LPN #14 placed a towel on the side table. LPN #14 put about a 1/2 inch of water in a wash basin and placed it on the towel. She also placed an opened package of Hydrofera Blue Classic (this is a sterile absorptive foam dressing) antibacterial foam dressing, which had many pieces already cut out. A pair of scissors with orange handles was already inside of the packaging. LPN #14 washed her hands (Hand Hygiene) and donned gloves. LPN #14 removed the old dressing and the old Hydrofera foam and dropped them in the trash. Without any hand hygiene, LPN #14 put the wash cloth in the basin of water and poured a small amount of soap on the wash cloth. LPN #14 used a separate wash cloth to rinse the wound. LPN #14 removed the small blue disc that was previously cut out of the package. LPN# 14 realized she did not have a dressing to cover the wound. She laid the Hydrofera foam on the towel she used the dry the wound and left to get a dressing. Hand hygiene was performed. She picked up the piece of the Hydrofera foam and stated, this has to be wet. LPN #14 turned on the tap water at the sink and held the Hydrofera under the water. LPN #14 turned the faucet off without completing hand hygiene and/or changing gloves. The cut piece of Hydrofera was placed on the wound and the dressing was placed over wound.
d) Resident #61
Observation of wound care with LPN #14 began on 05/19/21 at 8:51 AM. LPN #14 washed her hands for 12 seconds before donning gloves. She removed the soiled dressing and changed her gloves without performing hand hygiene. She used a spray bottle of wound cleanser to spray on the wound bed. She wiped the wound from the skin inward instead of wiping outward. This has the potential to carry pathogens from the skin into the wound. LPN #14 failed to perform any hand hygiene. She picked up the box containing a tube of Santyl (a medication used of debridement of a pressure ulcer.) LPN #14 used a cotton swab with a stick and squeezed a small amount of
Santyl on the wound bed and applied a new covering. LPN #14 removed the gloves and put the wound spray and the boxed Santyl inside of her pocket. LPN #14 returned the used wound spray to a shelve in the clean supply room. She then put the medication (Santyl) back in the treatment cart on top of other resident's medications. She was asked if the wound spray was used only for Resident # 61. She stated no, anyone that needs to use it can.

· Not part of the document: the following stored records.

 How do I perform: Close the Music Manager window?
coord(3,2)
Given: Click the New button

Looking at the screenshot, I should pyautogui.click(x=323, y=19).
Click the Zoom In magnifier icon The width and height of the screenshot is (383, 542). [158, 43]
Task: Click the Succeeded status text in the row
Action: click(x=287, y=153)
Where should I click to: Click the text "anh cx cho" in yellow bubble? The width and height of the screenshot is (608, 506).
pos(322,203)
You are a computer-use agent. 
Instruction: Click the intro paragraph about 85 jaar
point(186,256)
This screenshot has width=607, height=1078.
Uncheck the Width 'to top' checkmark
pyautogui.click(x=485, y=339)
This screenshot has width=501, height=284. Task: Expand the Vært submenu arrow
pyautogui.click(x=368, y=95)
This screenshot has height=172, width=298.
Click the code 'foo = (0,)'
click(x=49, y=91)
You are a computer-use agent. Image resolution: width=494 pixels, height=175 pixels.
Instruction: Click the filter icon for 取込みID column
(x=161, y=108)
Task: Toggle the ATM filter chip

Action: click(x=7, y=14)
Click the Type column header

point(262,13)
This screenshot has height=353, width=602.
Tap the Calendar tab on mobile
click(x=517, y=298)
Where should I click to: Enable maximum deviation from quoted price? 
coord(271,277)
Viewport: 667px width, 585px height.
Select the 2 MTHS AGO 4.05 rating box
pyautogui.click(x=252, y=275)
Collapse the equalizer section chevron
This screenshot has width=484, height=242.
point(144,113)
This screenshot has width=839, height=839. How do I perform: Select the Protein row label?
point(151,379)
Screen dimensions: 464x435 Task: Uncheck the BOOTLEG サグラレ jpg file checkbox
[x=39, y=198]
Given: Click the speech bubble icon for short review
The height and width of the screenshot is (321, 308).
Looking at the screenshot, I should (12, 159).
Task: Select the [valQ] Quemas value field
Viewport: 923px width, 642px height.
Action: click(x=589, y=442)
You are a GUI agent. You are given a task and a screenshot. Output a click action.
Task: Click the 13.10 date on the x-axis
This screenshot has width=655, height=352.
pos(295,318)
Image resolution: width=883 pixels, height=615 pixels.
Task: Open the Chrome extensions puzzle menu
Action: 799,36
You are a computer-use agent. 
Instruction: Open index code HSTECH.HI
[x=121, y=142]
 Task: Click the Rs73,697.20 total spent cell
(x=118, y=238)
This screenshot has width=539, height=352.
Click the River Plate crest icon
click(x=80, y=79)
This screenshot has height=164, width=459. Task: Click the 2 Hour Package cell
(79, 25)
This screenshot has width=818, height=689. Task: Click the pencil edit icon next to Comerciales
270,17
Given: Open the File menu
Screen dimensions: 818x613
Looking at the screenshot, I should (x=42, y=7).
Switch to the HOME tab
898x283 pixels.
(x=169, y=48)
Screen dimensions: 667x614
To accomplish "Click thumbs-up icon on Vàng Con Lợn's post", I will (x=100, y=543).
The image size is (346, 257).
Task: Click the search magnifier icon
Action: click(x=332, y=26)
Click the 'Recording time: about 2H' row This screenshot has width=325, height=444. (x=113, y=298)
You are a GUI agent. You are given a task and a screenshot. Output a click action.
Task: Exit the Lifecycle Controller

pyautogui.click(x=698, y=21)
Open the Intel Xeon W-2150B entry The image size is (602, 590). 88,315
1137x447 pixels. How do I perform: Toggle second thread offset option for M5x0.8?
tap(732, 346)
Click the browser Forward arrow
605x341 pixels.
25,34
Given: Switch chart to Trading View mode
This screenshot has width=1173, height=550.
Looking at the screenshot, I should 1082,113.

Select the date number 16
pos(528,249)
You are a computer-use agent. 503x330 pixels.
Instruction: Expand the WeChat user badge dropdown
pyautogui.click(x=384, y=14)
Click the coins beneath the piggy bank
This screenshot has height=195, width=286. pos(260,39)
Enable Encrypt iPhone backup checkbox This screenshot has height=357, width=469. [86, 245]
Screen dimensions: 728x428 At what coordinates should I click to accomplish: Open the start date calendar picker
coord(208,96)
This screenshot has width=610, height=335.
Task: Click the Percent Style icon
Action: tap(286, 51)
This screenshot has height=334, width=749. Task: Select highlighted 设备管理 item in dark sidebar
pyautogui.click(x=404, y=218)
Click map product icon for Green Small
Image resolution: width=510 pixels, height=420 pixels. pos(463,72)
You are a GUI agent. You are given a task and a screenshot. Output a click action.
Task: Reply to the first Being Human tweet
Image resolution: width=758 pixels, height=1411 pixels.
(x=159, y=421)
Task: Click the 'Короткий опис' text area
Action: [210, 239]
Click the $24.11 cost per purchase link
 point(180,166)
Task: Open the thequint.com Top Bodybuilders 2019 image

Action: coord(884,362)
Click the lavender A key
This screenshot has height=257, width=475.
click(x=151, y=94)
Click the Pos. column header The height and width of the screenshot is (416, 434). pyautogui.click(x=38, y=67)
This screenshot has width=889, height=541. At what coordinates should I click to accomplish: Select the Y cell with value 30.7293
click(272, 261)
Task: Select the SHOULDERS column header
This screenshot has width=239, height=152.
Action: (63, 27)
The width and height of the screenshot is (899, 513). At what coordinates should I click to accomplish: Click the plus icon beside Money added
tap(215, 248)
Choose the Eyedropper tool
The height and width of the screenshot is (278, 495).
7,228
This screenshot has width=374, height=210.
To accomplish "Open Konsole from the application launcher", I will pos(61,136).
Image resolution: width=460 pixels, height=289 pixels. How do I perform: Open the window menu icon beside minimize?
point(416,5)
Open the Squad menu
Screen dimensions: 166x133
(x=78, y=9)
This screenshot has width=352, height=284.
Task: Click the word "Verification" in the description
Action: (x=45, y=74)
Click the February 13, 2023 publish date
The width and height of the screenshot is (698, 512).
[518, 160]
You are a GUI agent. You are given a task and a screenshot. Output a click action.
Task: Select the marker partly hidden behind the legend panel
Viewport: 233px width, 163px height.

The practice of co-mingling and removing the medications still in the box, which are taken into the residents rooms, than returned to the clean storage room has the potential for cross contamination. Using opened treatment supplies and medications that were used on multiple residents has the potential to cross contaminate between residents.
e) Resident #2
On 05/19/21 at 12:28 PM, Registered Nurse (RN) #3 returned the Wound Cleanser (in a spray bottle) back to the clean storage room, after providing wound care for Resident # 2. The spray bottle was not labeled with any residents name.
RN #3 was asked where she puts the Wound Cleanser after using it in the room of Resident # 2. She stated, she returns it to the storage room and puts it back on the shelf. She was asked if she would use the same spray bottle on multiple residents? She said, Yes, I have and I do.
The above issues were discussed with the director of nursing (DON) on the afternoon of 05/19/21.
No further information was provided.